*** The data Section Begins ***

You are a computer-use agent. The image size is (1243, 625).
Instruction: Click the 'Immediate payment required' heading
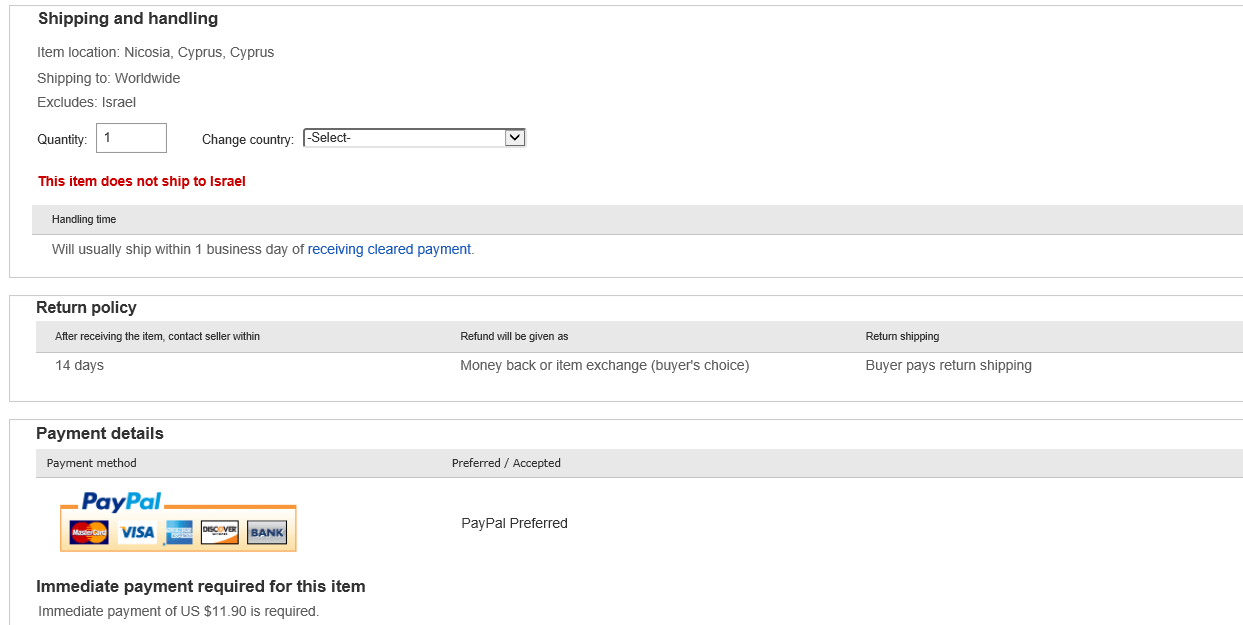pyautogui.click(x=201, y=587)
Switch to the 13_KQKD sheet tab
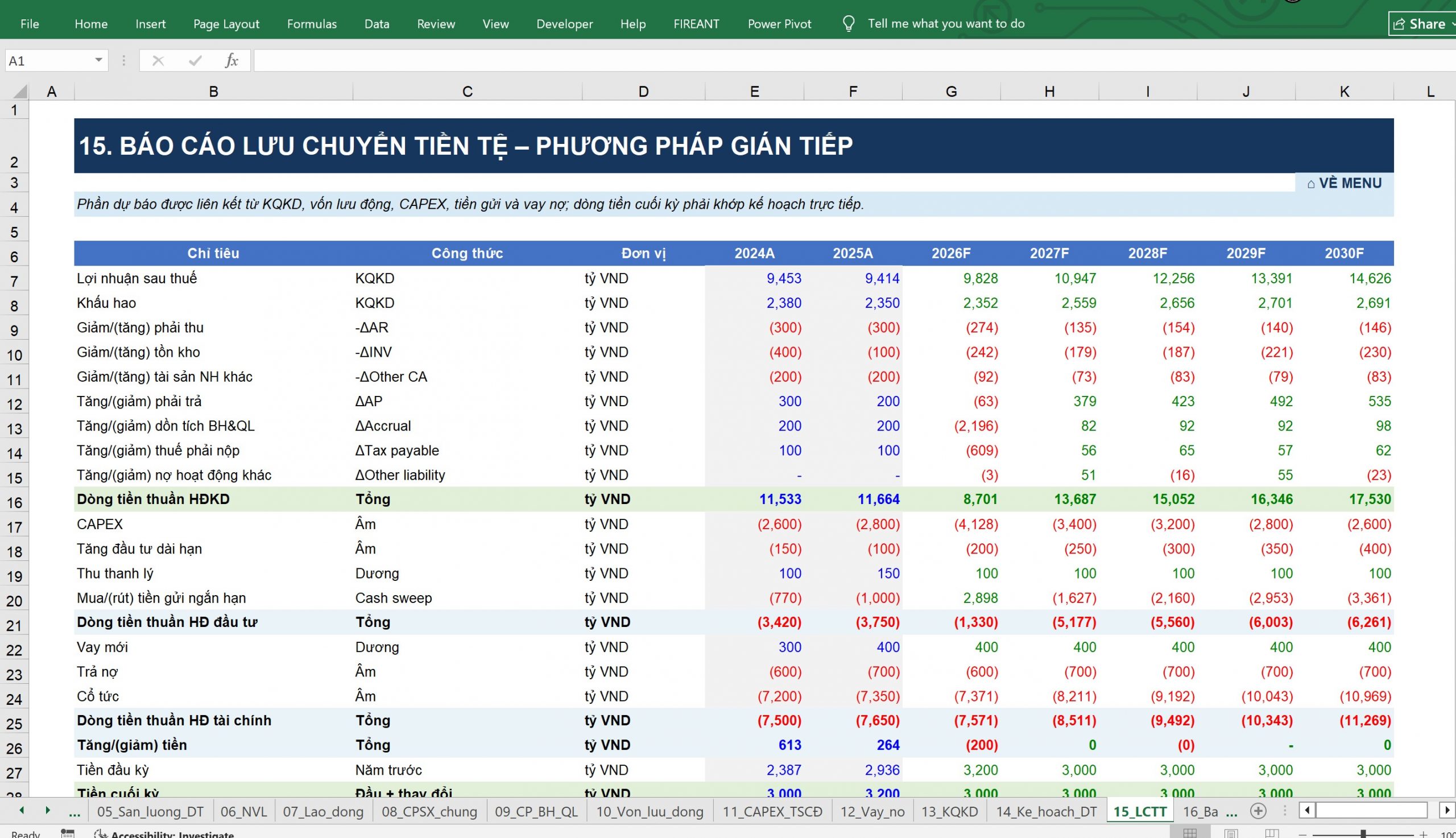Image resolution: width=1456 pixels, height=838 pixels. coord(949,811)
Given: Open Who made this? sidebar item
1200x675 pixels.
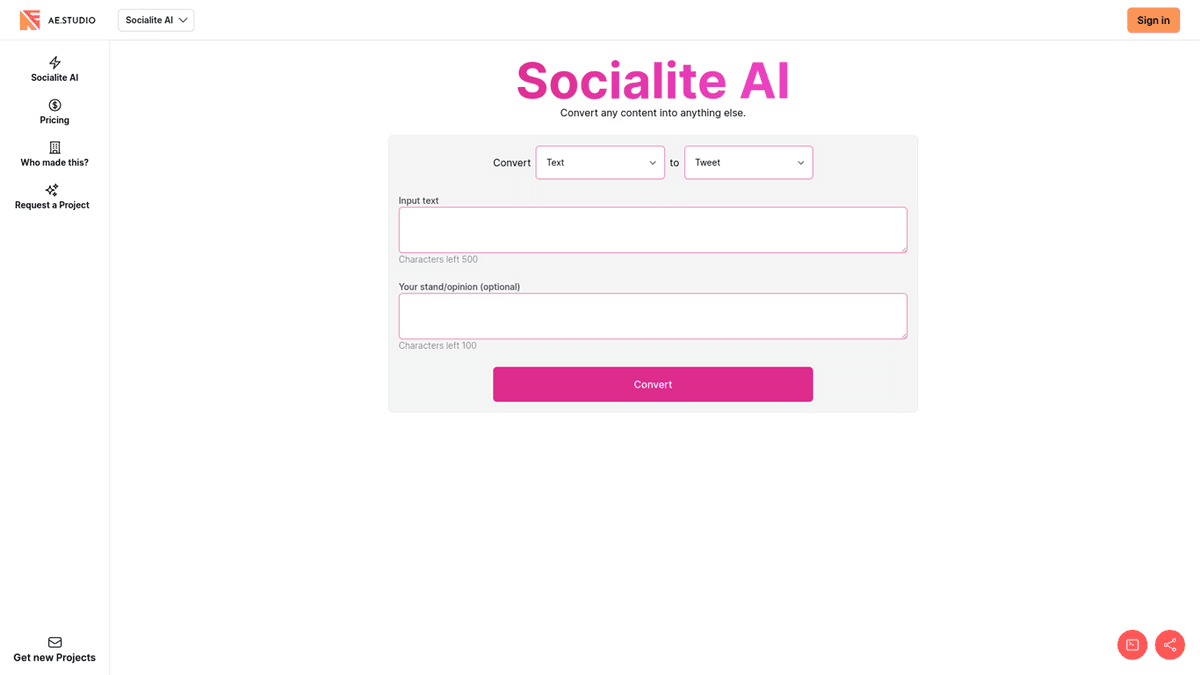Looking at the screenshot, I should (55, 162).
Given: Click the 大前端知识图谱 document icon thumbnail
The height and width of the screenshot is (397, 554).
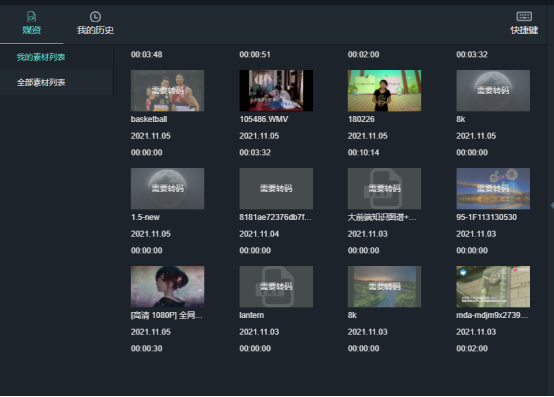Looking at the screenshot, I should pos(384,189).

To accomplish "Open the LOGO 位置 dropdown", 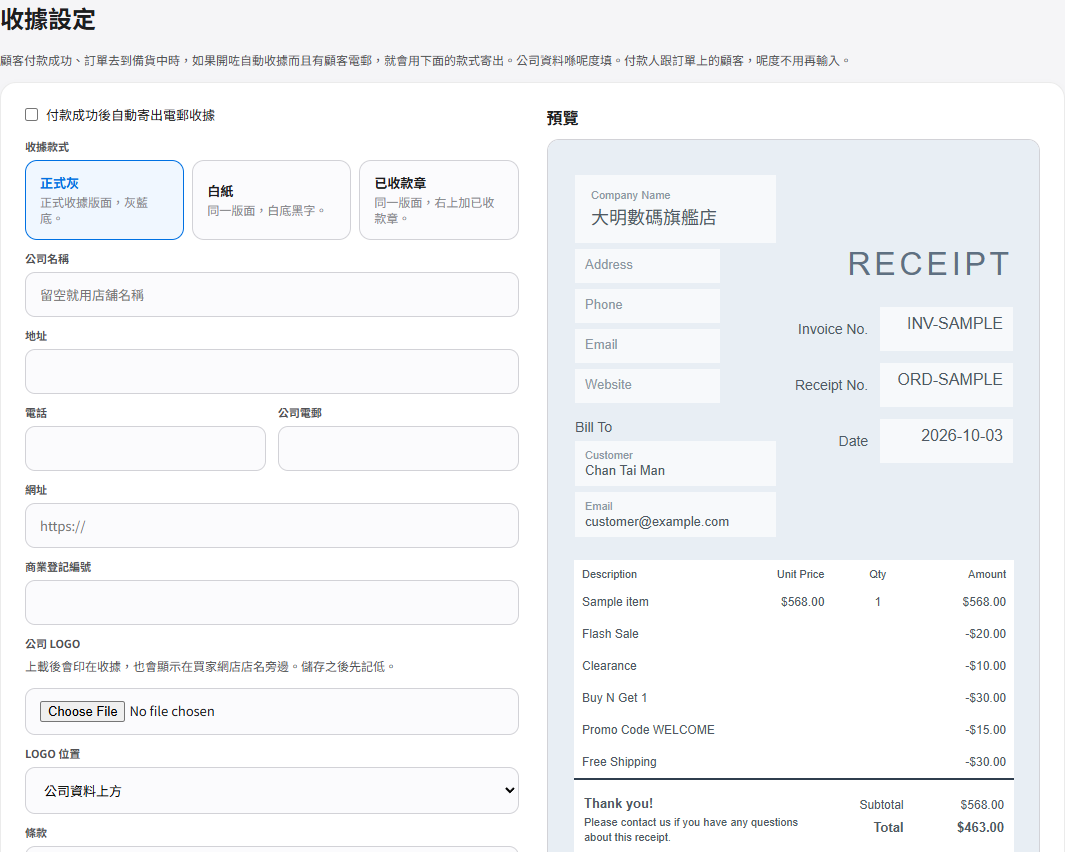I will point(272,790).
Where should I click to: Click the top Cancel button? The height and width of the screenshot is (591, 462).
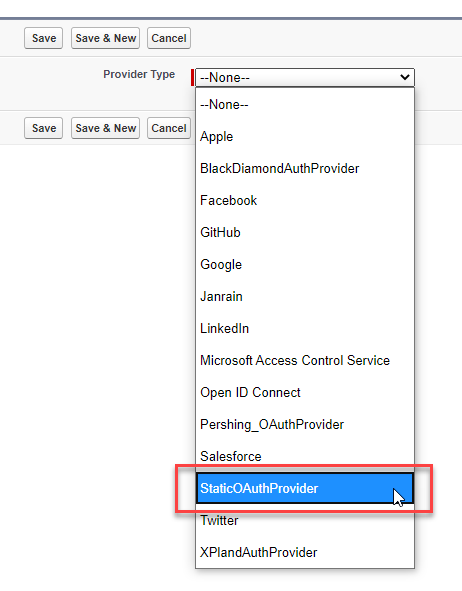(169, 38)
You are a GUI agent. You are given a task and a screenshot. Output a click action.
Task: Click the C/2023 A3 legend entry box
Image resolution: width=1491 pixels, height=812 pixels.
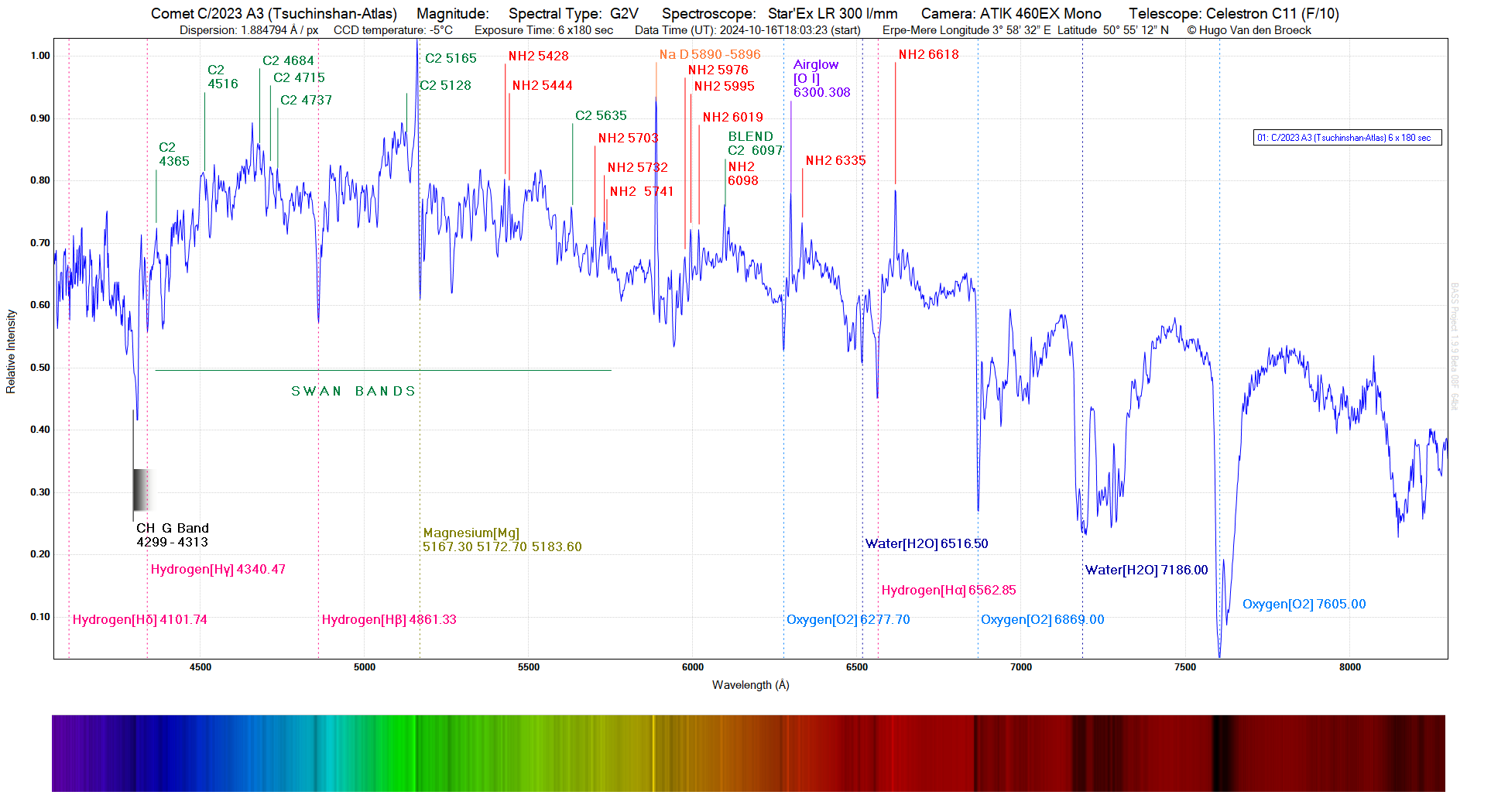[x=1346, y=138]
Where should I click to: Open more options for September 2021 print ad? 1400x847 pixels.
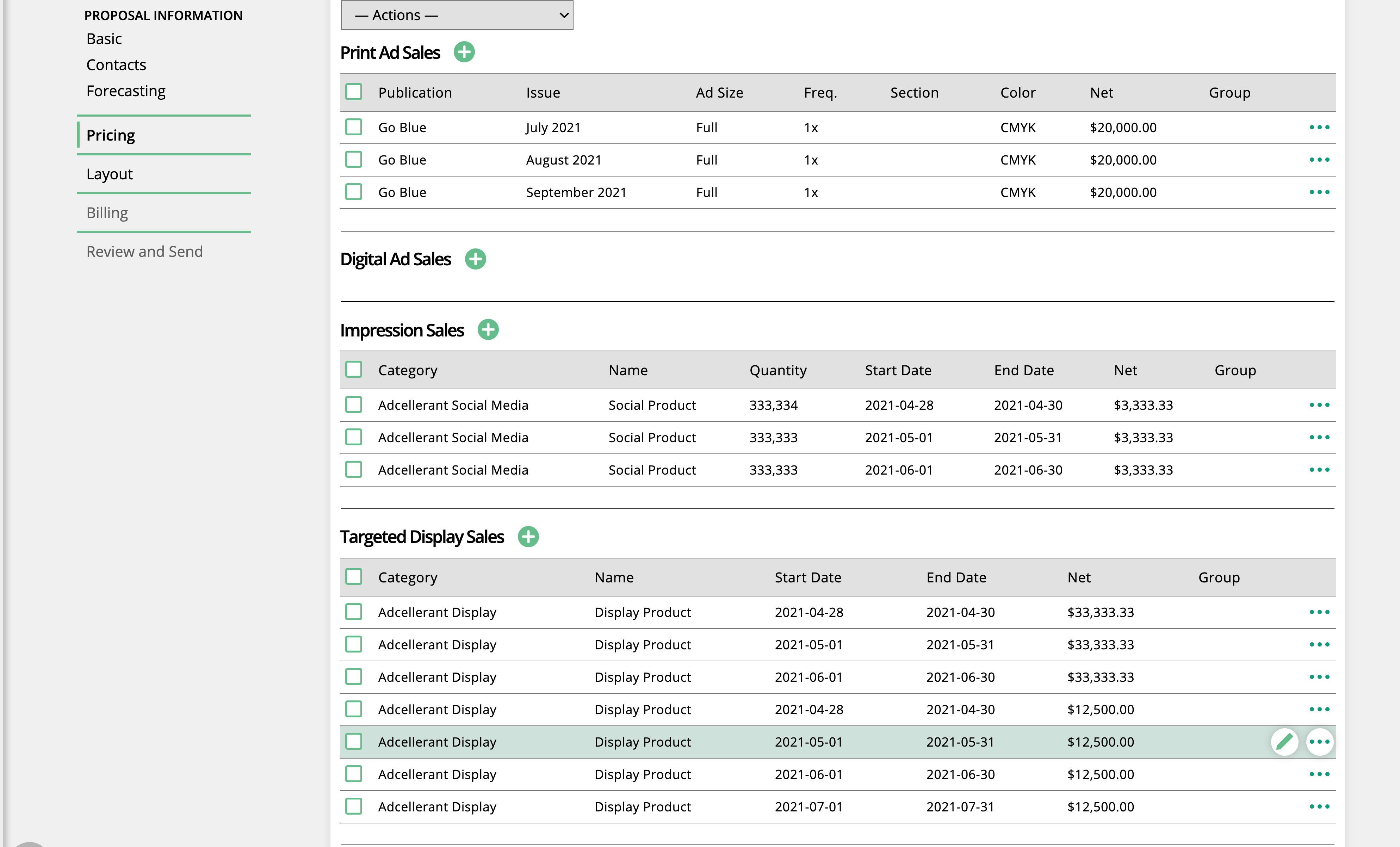[x=1319, y=192]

*** The data Section Ends ***

• Action item: Write out exactly the lines from the one containing "Task: Click the C/2023 A3 legend entry box" to the last line of the records above, both included, and leave out any pictures.

• Exercise output:
Task: Click the C/2023 A3 legend entry box
Image resolution: width=1491 pixels, height=812 pixels.
[x=1346, y=138]
Where should I click to: Open more options for September 2021 print ad? 1400x847 pixels.
[x=1319, y=192]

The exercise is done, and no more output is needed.